§ **TASK DESCRIPTION**
Write out the rows from the line containing "Expand the Vector Data Styling category" through the line containing "tap(343, 101)", including both of those lines. Leave the pictures out.

(Saved entries)
──────────

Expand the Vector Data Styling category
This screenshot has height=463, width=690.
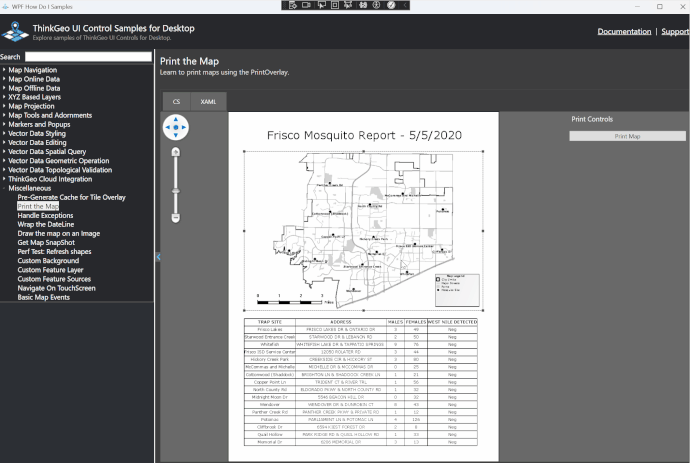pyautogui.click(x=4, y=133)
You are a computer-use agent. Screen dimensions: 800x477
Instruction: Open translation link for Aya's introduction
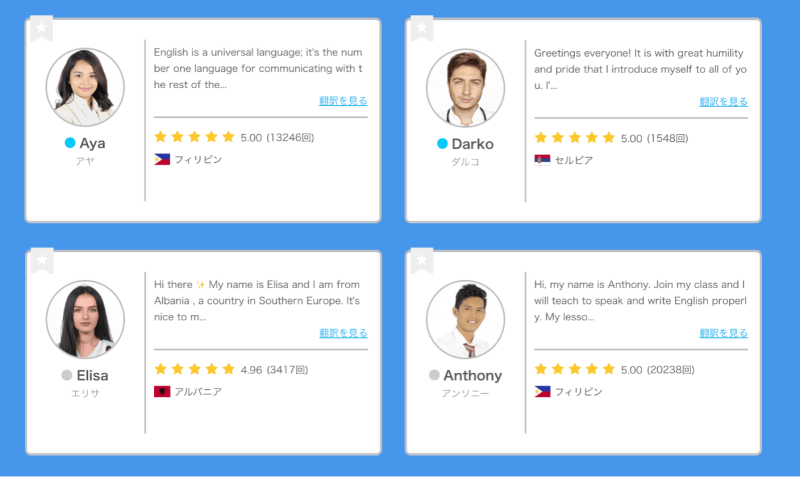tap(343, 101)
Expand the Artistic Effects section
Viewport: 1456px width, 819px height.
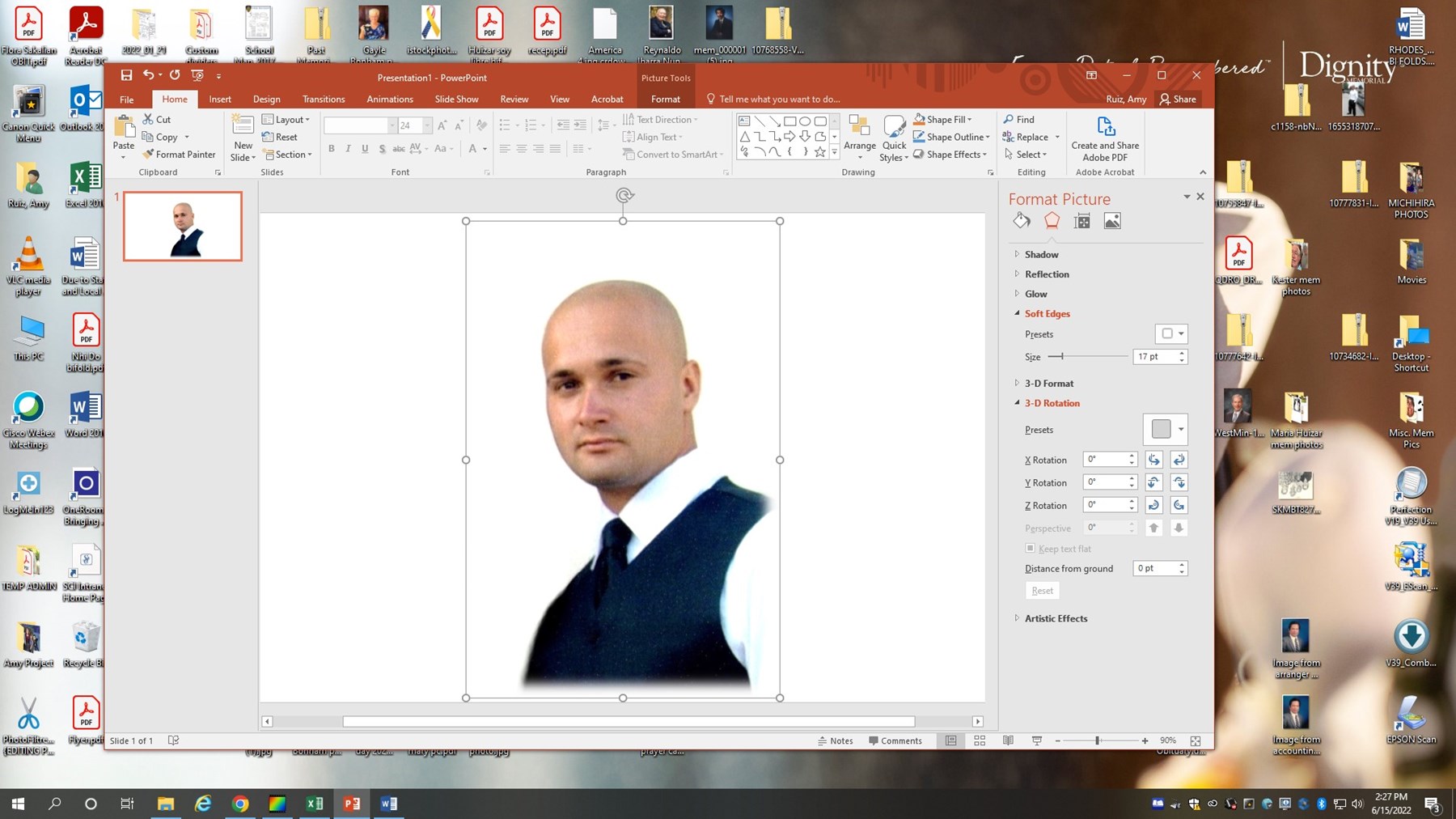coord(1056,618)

──────────

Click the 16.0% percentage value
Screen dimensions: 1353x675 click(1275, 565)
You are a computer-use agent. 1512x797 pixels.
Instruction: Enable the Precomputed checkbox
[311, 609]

──────────

§ **WRITTEN SOLUTION**
Expand the Vector Data Styling category
This screenshot has height=463, width=690.
pyautogui.click(x=4, y=133)
You are a computer-use agent. Screen dimensions: 800x477
Instruction: Open translation link for Aya's introduction
tap(343, 101)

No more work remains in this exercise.